Bisnis.com, JAKARTA—Perusahaan milik mantan Ketua Umum Partai Golkar Aburizal Bakrie, PT Bakrie & Brothers Tbk., selaku induk kelompok Grup Bakrie, tengah mengajukan proposal restrukturisasi utang kepada kreditur senilai Rp8 triliun.
Direktur Utama Bakrie & Brothers Gafur Sulistyo Umar mengatakan perseroan telah mengajukan proposal dan melakukan pembicaraan dengan kreditur kakap. Proses pengajuan proposal diklaim telah mencapai 80%-90% dari seluruh tahapan.

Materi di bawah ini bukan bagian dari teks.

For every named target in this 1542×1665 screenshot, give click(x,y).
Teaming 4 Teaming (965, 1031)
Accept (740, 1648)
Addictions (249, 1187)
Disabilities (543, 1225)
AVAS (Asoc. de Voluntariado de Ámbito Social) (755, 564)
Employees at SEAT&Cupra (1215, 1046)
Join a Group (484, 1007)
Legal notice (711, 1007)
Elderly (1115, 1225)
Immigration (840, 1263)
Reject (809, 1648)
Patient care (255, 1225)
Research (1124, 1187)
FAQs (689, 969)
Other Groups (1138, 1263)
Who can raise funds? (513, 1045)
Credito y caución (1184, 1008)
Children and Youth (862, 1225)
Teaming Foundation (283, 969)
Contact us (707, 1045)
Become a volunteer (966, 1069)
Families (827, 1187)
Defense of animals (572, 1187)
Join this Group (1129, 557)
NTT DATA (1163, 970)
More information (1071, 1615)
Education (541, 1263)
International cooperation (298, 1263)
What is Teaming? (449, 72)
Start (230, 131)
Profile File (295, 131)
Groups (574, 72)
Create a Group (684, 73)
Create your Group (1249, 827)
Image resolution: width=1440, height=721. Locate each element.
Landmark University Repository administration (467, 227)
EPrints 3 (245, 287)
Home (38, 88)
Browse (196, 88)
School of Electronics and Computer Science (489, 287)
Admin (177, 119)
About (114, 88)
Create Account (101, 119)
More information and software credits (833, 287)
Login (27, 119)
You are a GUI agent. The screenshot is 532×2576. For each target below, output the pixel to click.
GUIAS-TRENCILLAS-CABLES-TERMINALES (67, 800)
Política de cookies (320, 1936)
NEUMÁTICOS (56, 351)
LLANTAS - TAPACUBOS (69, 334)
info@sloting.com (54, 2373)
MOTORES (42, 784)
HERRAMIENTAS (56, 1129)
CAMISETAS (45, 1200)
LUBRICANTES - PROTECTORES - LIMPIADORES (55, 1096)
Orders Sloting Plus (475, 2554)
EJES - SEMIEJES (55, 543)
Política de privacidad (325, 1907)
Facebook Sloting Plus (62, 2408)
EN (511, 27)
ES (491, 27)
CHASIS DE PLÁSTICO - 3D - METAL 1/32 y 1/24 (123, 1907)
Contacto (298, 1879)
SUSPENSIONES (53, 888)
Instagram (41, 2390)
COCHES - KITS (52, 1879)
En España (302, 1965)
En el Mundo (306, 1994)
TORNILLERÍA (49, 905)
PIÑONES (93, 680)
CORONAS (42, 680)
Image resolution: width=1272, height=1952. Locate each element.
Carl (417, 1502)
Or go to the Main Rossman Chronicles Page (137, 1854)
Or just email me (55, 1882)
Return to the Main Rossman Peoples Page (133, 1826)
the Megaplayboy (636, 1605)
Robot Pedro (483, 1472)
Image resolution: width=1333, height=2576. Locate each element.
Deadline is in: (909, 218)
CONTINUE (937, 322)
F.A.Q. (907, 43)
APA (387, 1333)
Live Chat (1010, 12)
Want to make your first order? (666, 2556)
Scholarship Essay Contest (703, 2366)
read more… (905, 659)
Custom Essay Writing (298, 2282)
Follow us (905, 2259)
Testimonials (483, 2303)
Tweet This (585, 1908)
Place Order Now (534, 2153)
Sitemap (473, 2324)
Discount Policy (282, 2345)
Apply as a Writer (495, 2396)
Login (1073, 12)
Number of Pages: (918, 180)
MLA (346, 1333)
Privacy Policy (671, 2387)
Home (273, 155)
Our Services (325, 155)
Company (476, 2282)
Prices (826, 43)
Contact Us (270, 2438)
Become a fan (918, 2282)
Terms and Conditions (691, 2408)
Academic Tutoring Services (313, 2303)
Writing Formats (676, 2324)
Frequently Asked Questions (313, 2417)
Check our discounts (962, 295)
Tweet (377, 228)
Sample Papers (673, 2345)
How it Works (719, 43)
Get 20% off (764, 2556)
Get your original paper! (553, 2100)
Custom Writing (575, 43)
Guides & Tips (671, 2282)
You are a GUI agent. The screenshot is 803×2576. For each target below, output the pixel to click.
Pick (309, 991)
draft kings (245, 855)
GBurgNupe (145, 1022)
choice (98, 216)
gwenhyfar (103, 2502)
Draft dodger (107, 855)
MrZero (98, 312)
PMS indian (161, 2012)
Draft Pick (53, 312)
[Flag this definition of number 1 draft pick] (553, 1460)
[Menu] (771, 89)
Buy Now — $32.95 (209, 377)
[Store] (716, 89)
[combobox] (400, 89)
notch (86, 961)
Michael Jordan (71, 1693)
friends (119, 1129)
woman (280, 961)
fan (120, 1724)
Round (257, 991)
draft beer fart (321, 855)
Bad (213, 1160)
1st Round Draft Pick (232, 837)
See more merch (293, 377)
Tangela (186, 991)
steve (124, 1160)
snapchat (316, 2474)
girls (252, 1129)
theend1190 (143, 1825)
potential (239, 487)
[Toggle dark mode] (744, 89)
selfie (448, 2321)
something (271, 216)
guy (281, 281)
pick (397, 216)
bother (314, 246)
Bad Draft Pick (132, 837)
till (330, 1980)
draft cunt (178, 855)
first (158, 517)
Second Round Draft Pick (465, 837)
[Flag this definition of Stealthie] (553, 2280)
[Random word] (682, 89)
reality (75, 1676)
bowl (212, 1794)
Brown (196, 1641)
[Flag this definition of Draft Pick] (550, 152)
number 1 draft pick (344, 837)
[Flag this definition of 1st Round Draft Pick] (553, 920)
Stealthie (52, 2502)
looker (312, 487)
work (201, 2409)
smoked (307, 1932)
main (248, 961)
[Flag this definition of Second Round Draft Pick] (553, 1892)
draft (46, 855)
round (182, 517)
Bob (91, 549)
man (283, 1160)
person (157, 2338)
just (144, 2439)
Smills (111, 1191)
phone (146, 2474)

"Sisanya enggak banyak, cuma besar-besar pegang [pinjaman] nya. Mereka terkait dengan Grup Bakrie yang lain. Mereka selesaikan itu dulu," ujarnya saat paparan publik, Jumat (25/11/2016).
Dalam laporan keuangan per 30 September 2016, pinjaman jangka pendek mencapai Rp1,69 triliun dengan utang jangka panjang yang jatuh tempo setahun Rp3,26 triliun. Secara keseluruhan, liabilitas perseroan mencapai Rp12,49 triliun dari akhir tahun lalu Rp13,12 triliun.
Tiga kreditur kakap emiten bersandi saham BNBR di antaranya Credit Suisse AG. Singapore Rp1,13 triliun, Mitsubishi Corporation Jepang Rp1,91 triliun, dan Eurofa Capital Investment Inc., Singapura senilai Rp1,34 triliun.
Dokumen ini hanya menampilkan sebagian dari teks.